Tout cela n’est pas sorti de nulle part. Depuis la seconde moitié du XVIIIe siècle, la France accumulait une énorme dette, héritée de guerres coûteuses comme la Guerre de Sept Ans et le soutien français à l’indépendance des États-Unis. Le poids de cette facture retombait sur le Tiers État — paysans, commerçants, travailleurs urbains — tandis que la noblesse et le clergé restaient exemptés de la plupart des impôts.
Essayant de combler le déficit des comptes, Louis XVI convoqua les États généraux en 1789, une assemblée qui ne s’était pas réunie depuis 1614. Avant la réunion, chacun des trois ordres (clergé, noblesse et Tiers État) rédigea les fameux « cahiers de doléances », listant les abus qu’ils souhaitaient voir corrigés.

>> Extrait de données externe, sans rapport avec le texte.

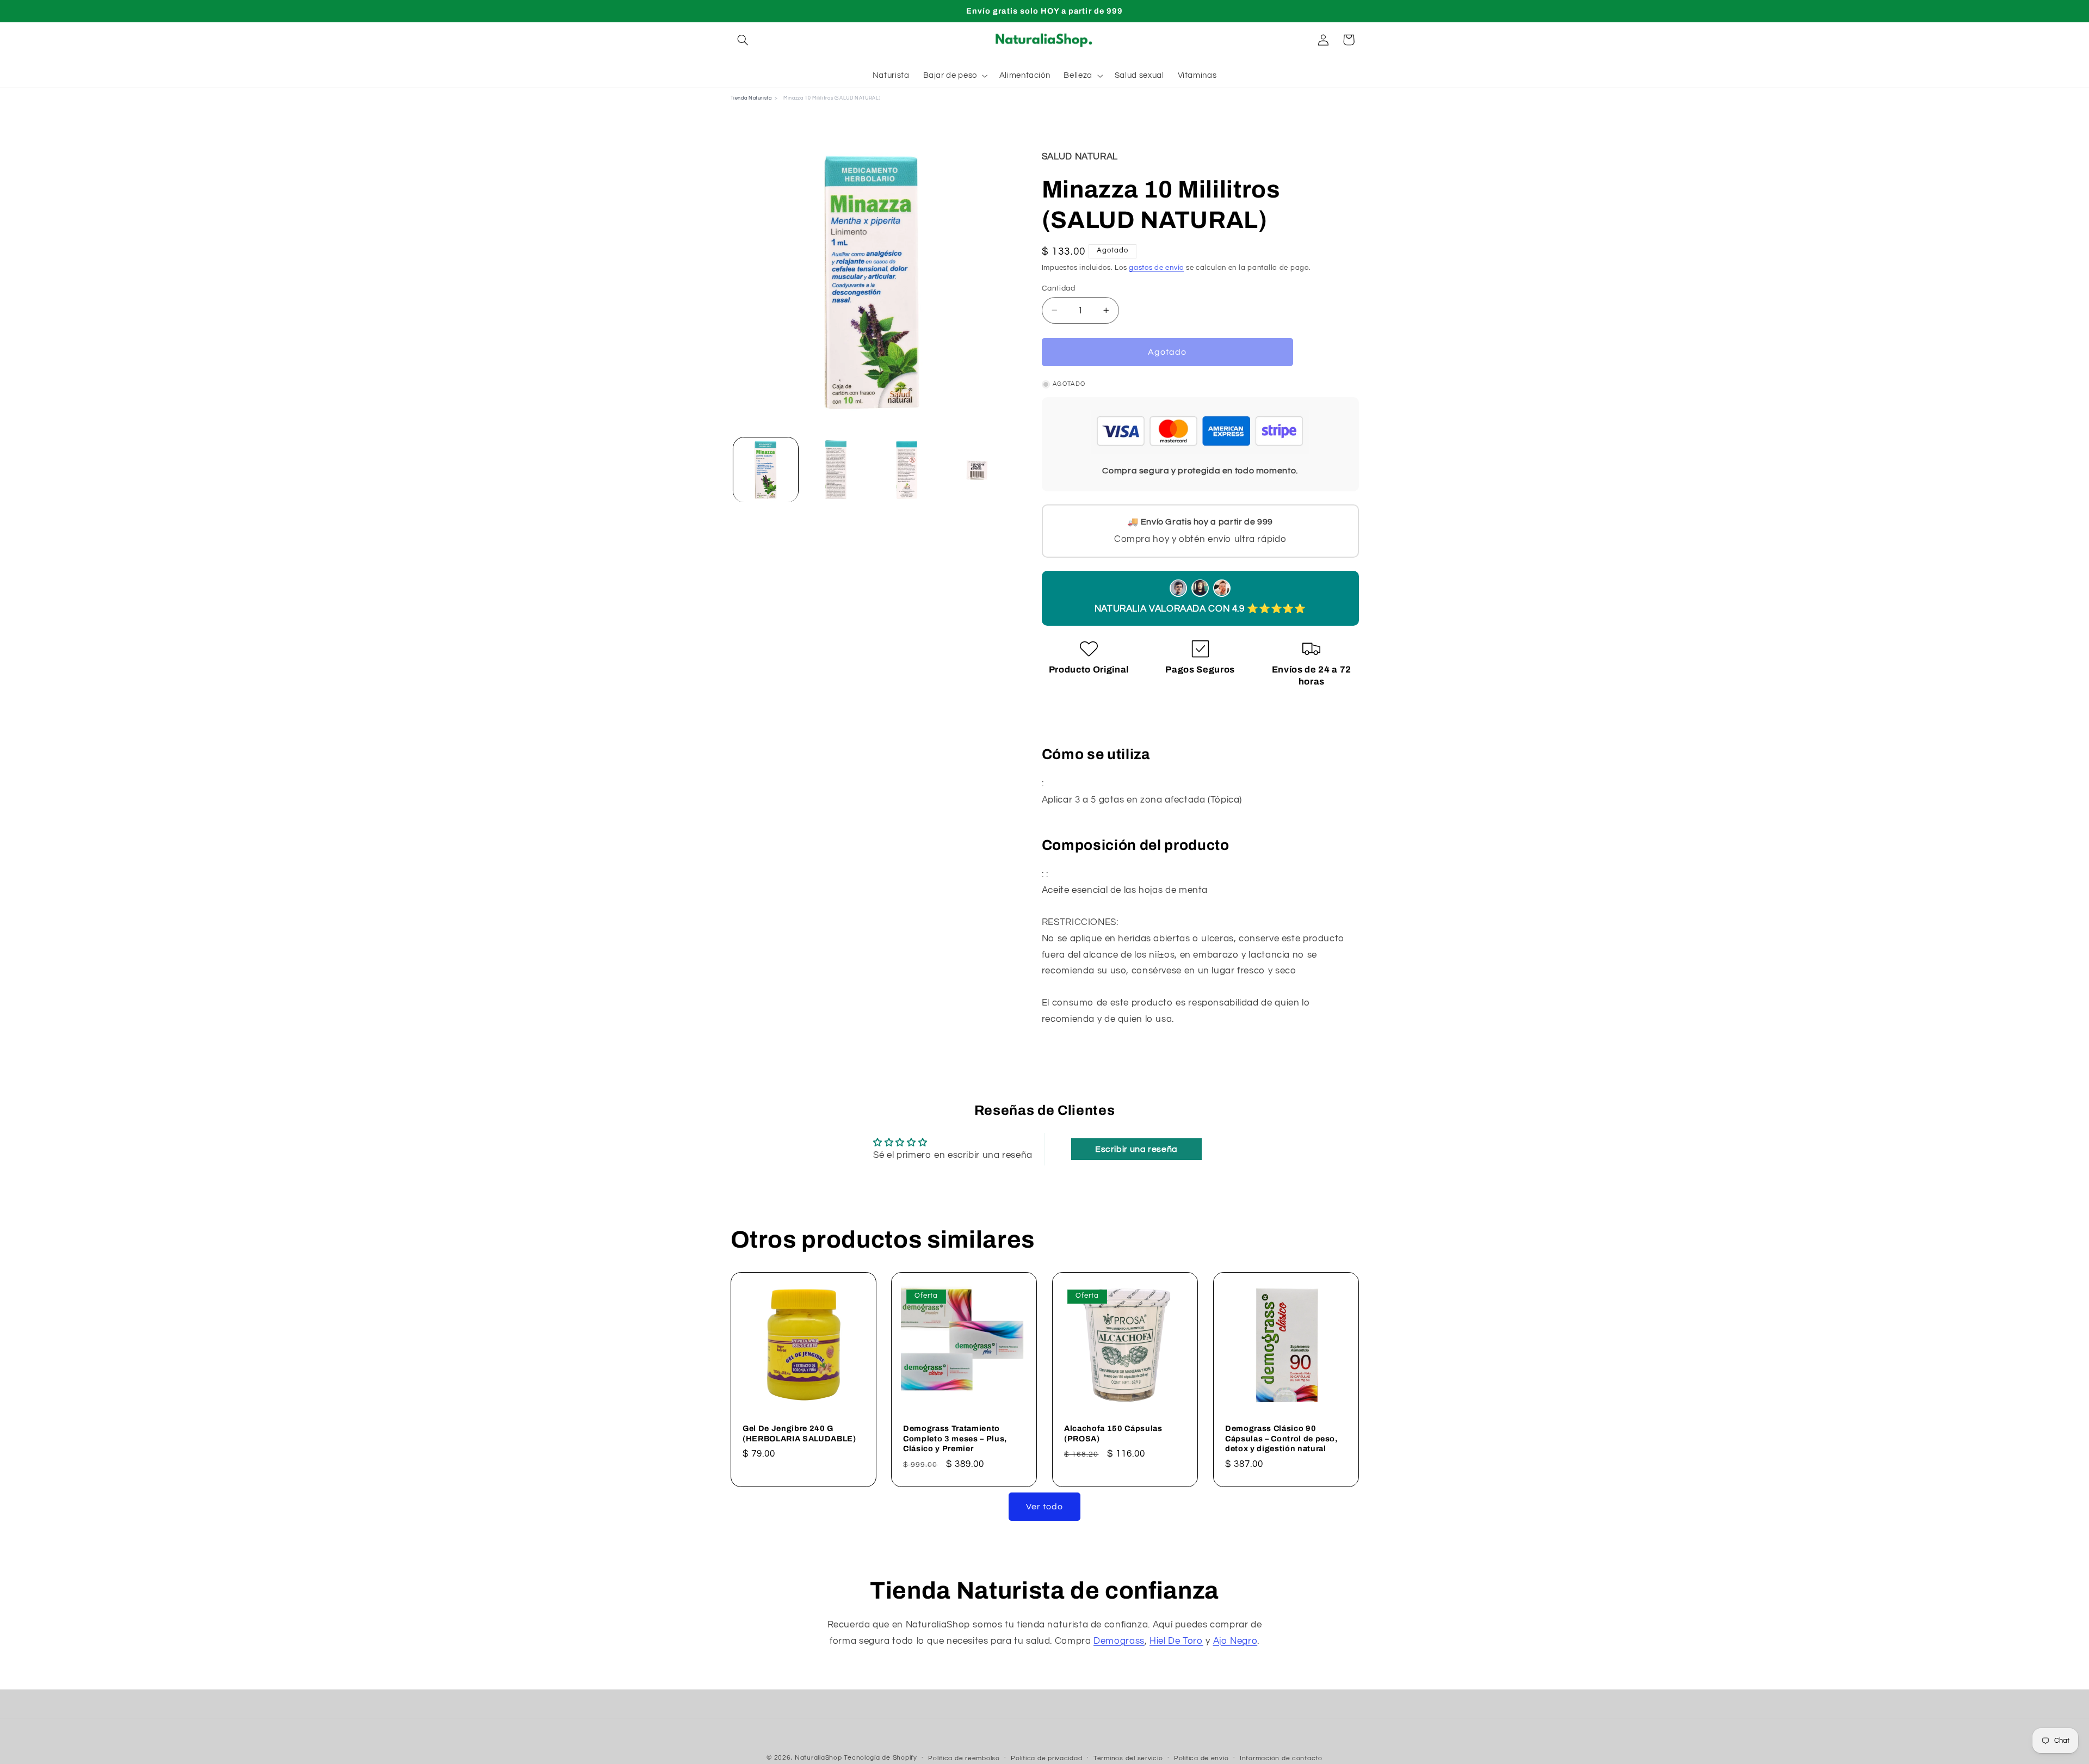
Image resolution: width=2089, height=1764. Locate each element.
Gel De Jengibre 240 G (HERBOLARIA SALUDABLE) (799, 1433)
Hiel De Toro (1176, 1641)
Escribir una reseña (1136, 1149)
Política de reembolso (963, 1758)
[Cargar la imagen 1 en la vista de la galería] (765, 469)
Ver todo (1044, 1506)
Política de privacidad (1046, 1758)
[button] (743, 39)
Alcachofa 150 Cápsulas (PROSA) (1113, 1433)
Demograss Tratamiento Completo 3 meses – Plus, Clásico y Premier (955, 1438)
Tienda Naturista (751, 98)
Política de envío (1201, 1758)
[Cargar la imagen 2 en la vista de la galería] (836, 469)
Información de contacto (1281, 1758)
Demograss (1119, 1641)
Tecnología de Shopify (880, 1758)
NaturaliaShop (818, 1758)
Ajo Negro (1235, 1641)
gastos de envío (1156, 268)
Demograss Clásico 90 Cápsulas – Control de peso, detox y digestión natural (1281, 1438)
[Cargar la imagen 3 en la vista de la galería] (906, 469)
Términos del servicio (1128, 1758)
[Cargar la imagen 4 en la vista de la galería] (976, 469)
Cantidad (1058, 288)
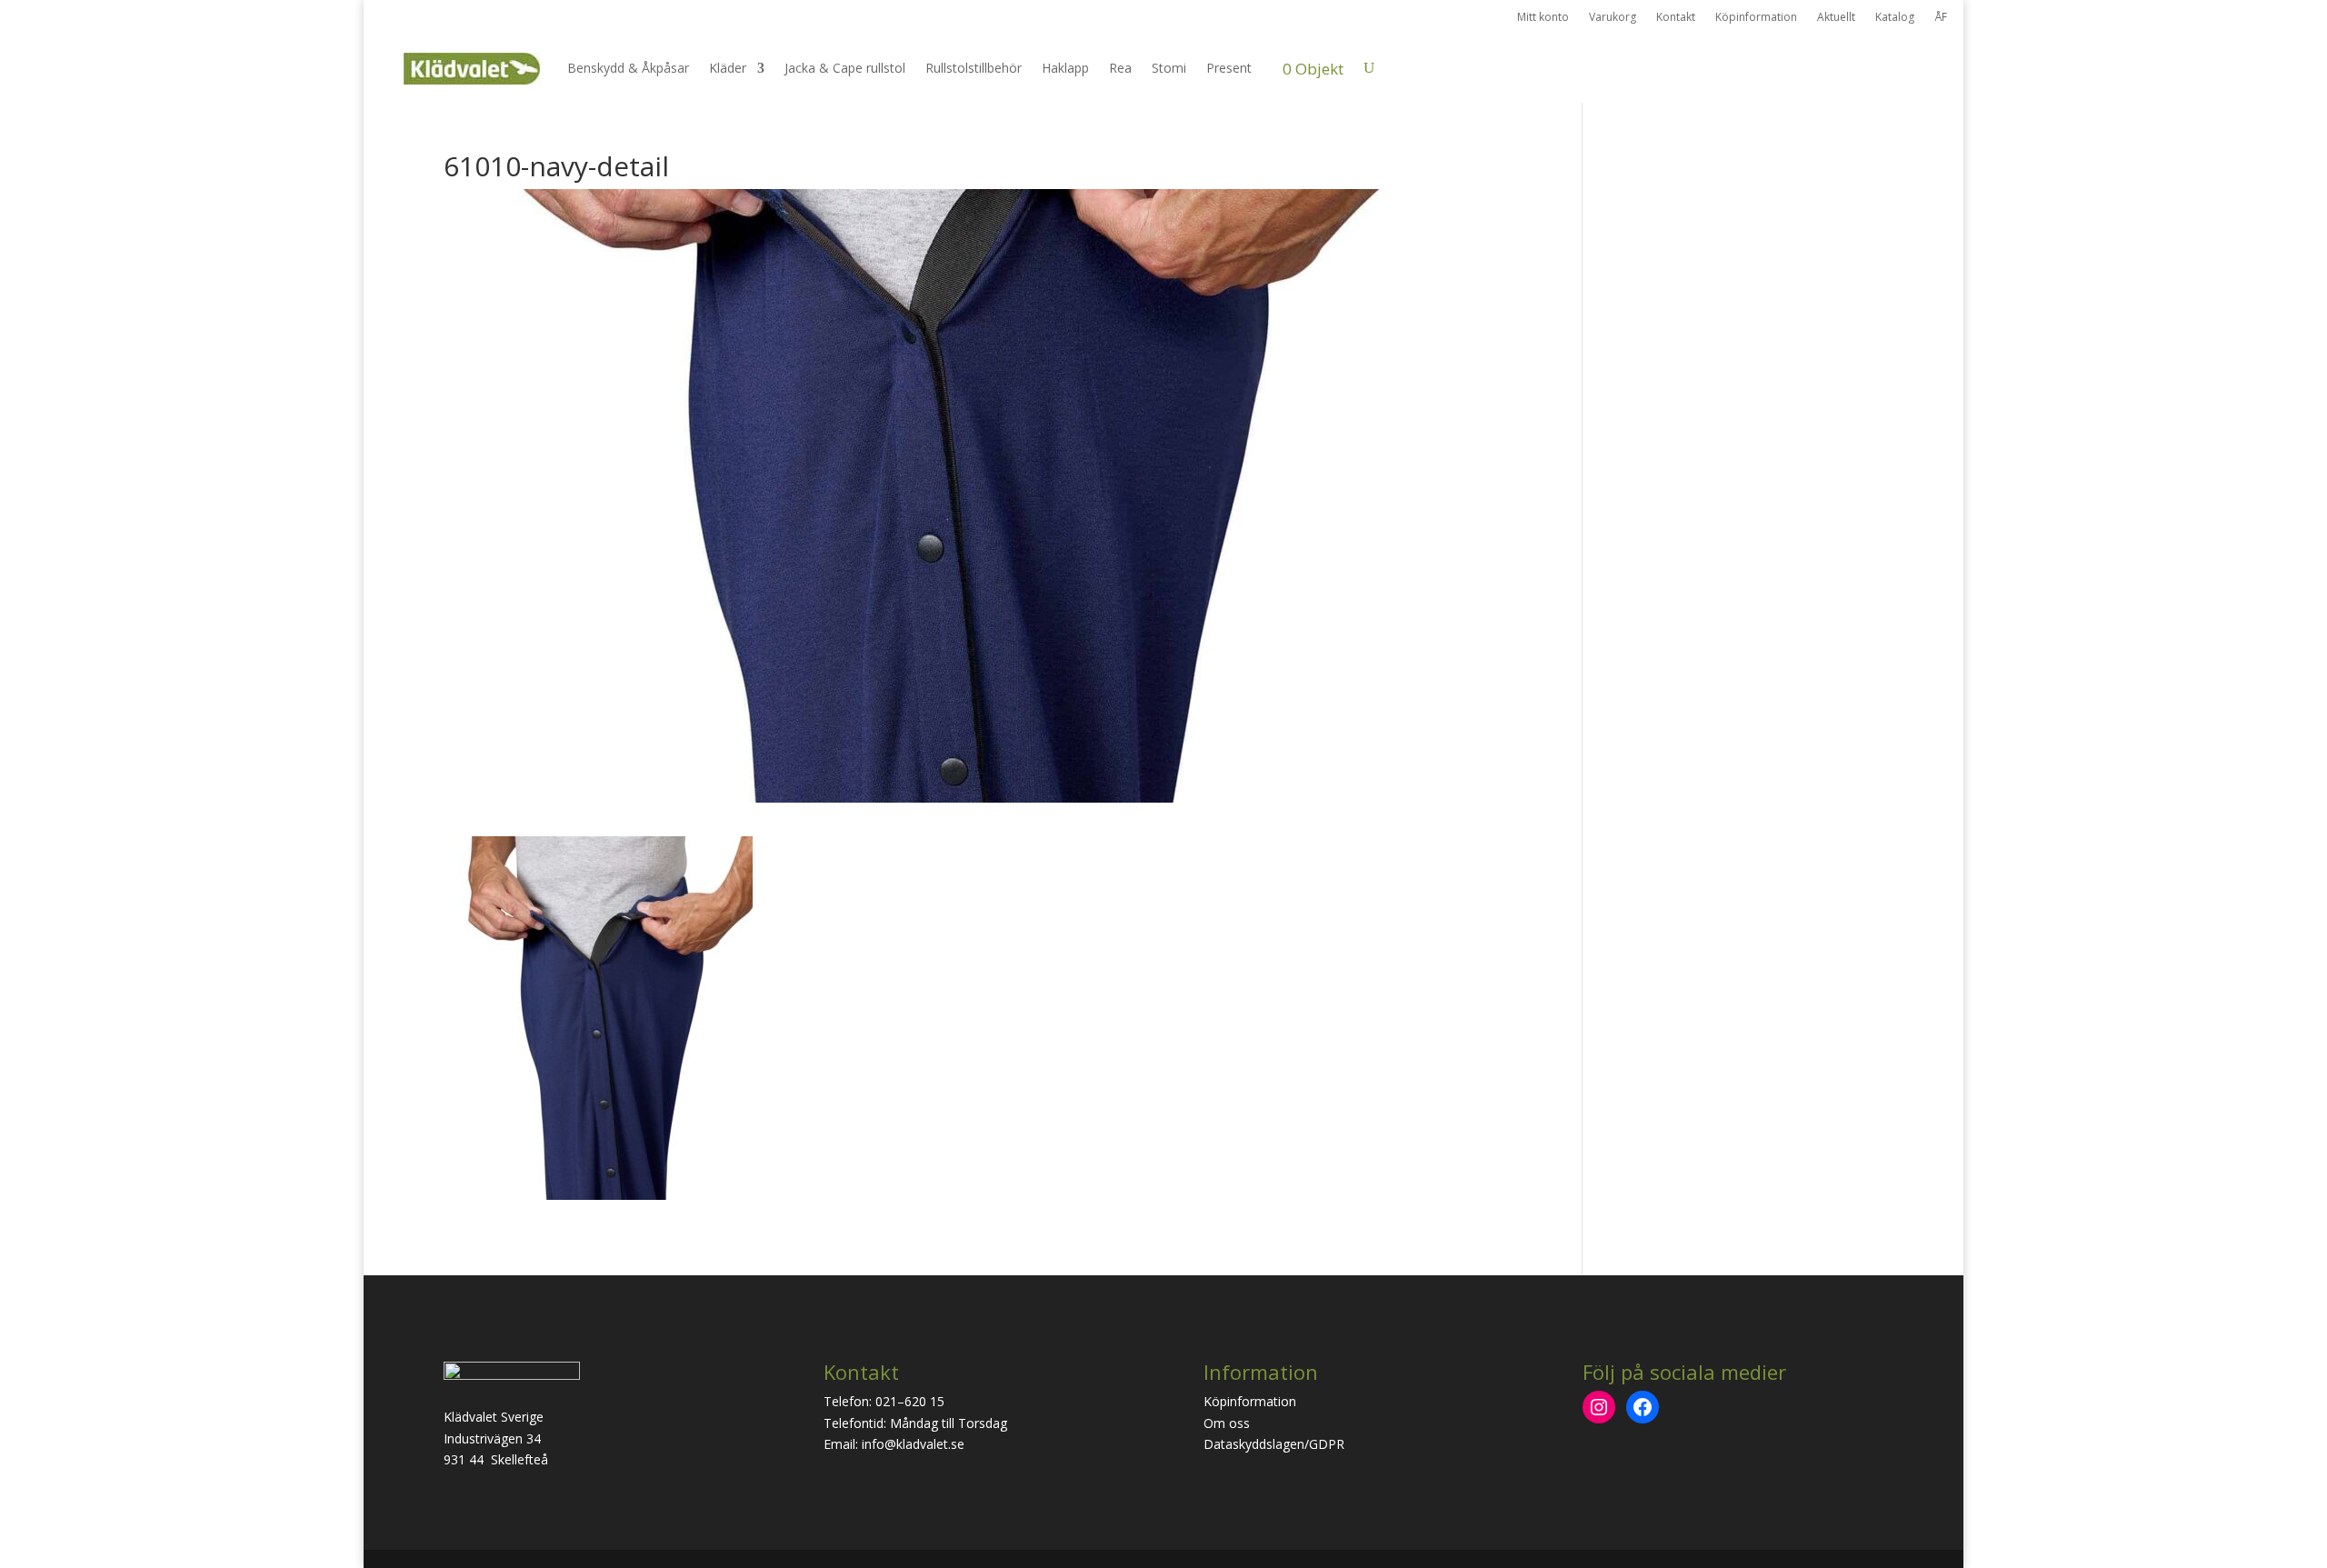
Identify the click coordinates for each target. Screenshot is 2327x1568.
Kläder (727, 67)
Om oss (1226, 1423)
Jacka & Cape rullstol (844, 67)
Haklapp (1065, 67)
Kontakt (1675, 18)
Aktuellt (1836, 18)
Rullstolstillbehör (973, 67)
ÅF (1940, 18)
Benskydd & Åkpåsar (628, 67)
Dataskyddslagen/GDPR (1273, 1444)
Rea (1120, 67)
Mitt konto (1543, 18)
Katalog (1894, 18)
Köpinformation (1756, 18)
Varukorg (1612, 18)
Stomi (1169, 67)
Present (1229, 67)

Le Tiers État, qui comptait 580 des 1 153 députés, exigea un vote par tête plutôt qu’un vote par ordre, ce qui aurait débloqué toute réforme réelle. Le refus de la couronne d’accepter cela fut l’étincelle qui, en quelques semaines, mena directement à la Bastille.
La Bastille commença à être construite en 1370, sous le règne du roi Charles V, comme forteresse défensive à l’entrée est de Paris. Avec le temps, elle perdit sa fonction militaire et devint une prison d’État — la destination réservée à ceux qui dérangeaient la couronne, souvent sans jugement formel.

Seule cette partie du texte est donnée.